Principal investigator (Vanderbilt University): Padma Raghavan

Members: Abstract: The Keystone project aims at investigating sparse matrix and graph problems on NUMA multicores and/or CPU-GPU hybrid models. The goal is to improve the performance of the algorithms, while accounting for failures and trying to minimize the energy consumption. The long-term objective is to design robust sparse-linear kernels for computing at extreme scale. In order to optimize the performance of these kernels, we plan to take particular care of locality and data reuse. Finally, there are several real-life applications relying on these kernels, and the Keystone project will assess the performance and robustness of the scheduling algorithms in applicative contexts. We believe that the complementary expertise of the two teams in the area of scheduling HPC applications at scale (ROMA -- models and complexity; and SSCL -- architecture and applications) is the key to the success of this associate team. We have already successfully collaborated in the past and expect the collaboration to reach another level thanks to Keystone.

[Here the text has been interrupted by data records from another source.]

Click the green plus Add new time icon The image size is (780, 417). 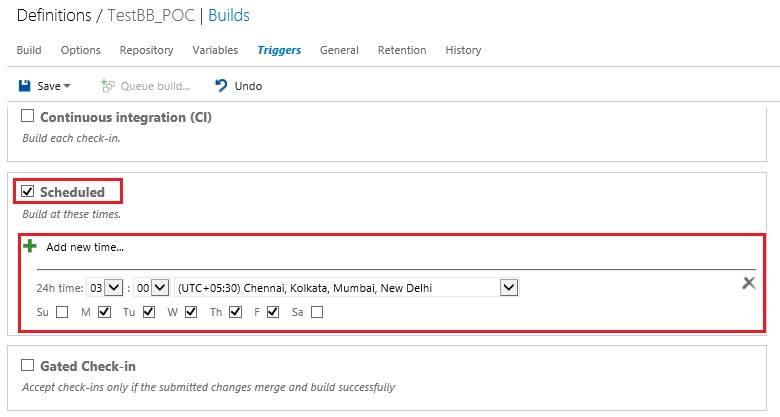[30, 246]
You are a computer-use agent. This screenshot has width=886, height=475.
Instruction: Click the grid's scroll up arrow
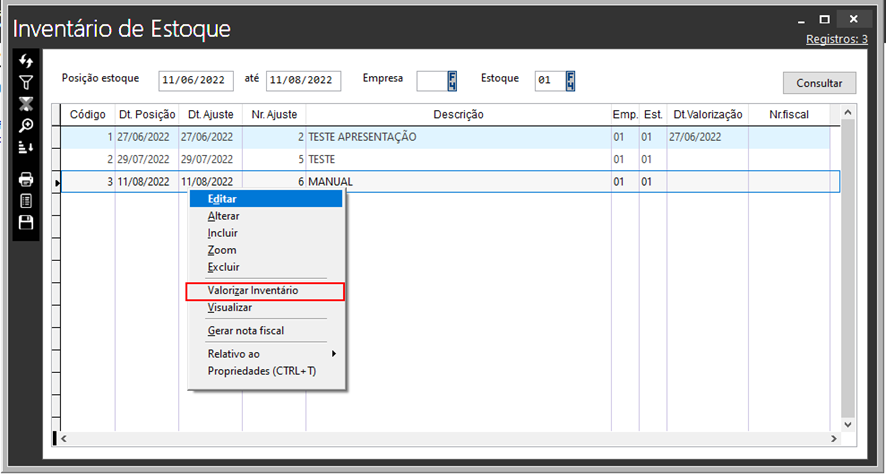click(848, 114)
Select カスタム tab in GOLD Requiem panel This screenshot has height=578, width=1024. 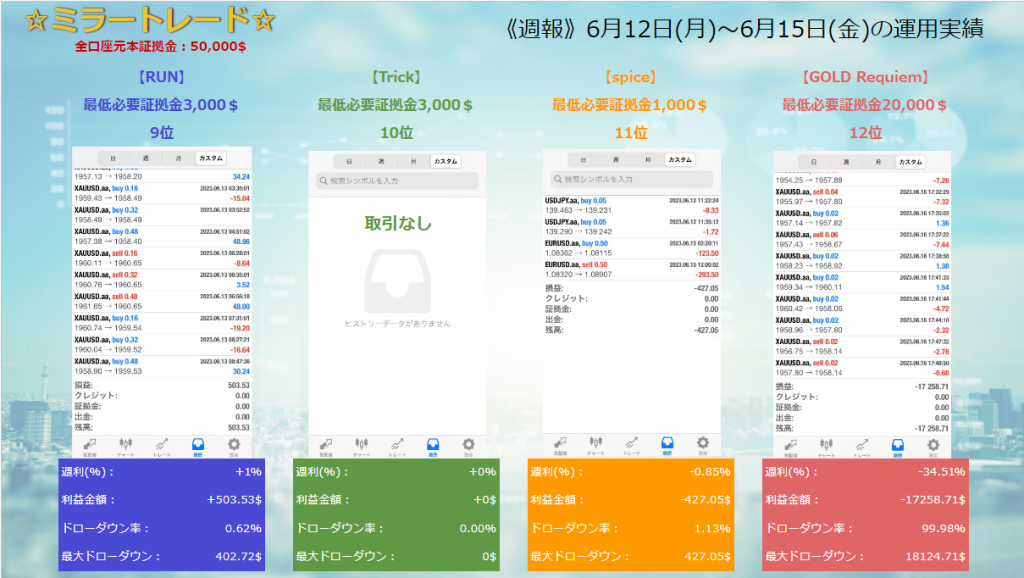910,162
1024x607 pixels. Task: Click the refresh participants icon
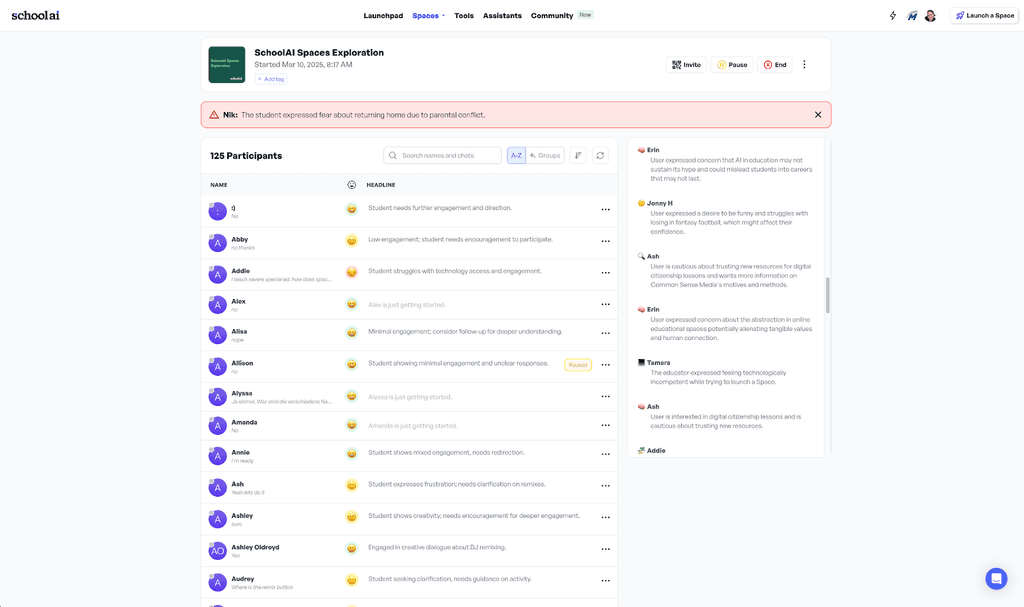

Scientific progress in 2016: This year, we have worked on two axis to advance towards the goals of \key. On one hand, we have come up with a model of cache partitioning in order to efficiently co-schedule applications, and we have studied this problem both from the theoretical and from the practical side. On the other hand, we have provided an introduction to the design of scheduling algorithms to cope with faults on large-scale parallel platforms.
Co-scheduling algorithms for cache-partitioned systems: Our major contribution during the first year is the study of cache-partitioning techniques for co-scheduling applications. Cache-partitioned architectures allow subsections of the shared last-level cache (LLC) to be exclusively reserved for some applications. This technique dramatically limits interactions between applications that are concurrently executing on a multi-core machine. Consider $n$ applications that execute concurrently, with the objective to minimize the makespan, defined as the maximum completion time of the $n$ applications. Key scheduling questions are: (i) which proportion of cache and (ii) how many processors should be given to each application? Here, we assign rational numbers of processors to each application, since they can be shared across applications through multi-threading. We have provided answers to (i) and (ii) for perfectly parallel applications. Even though the problem is shown to be NP-complete, we give key elements to determine the subset of applications that should share the LLC (while remaining ones only use their smaller private cache). Building upon these results, we design efficient heuristics for general applications. Extensive simulations demonstrate the usefulness of co-scheduling when our efficient cache partitioning strategies are deployed. This collaborative work has been submitted to an international conference, and an extended version is in preparation for submission to a journal special-issue. It corresponds to Inria RR-8965 (November 2016).
Resilience techniques for scheduling algorithms: In the framework of Keystone, we have written a report that provides an introduction to the design of scheduling algorithms to cope with faults on large-scale parallel platforms. We study checkpointing and show how to derive the optimal checkpointing period. Then we explain how to combine checkpointing with fault prediction, and discuss how the optimal period is modified when this combination is used. Finally we follow the very same approach for the combination of checkpointing with replication. This work corresponds to Inria RR-8971 (November 2016) and has been submitted as a chapter of a forthcoming CDER book (IEEE TCPP and NSF) on teaching material for parallel and distributed computing.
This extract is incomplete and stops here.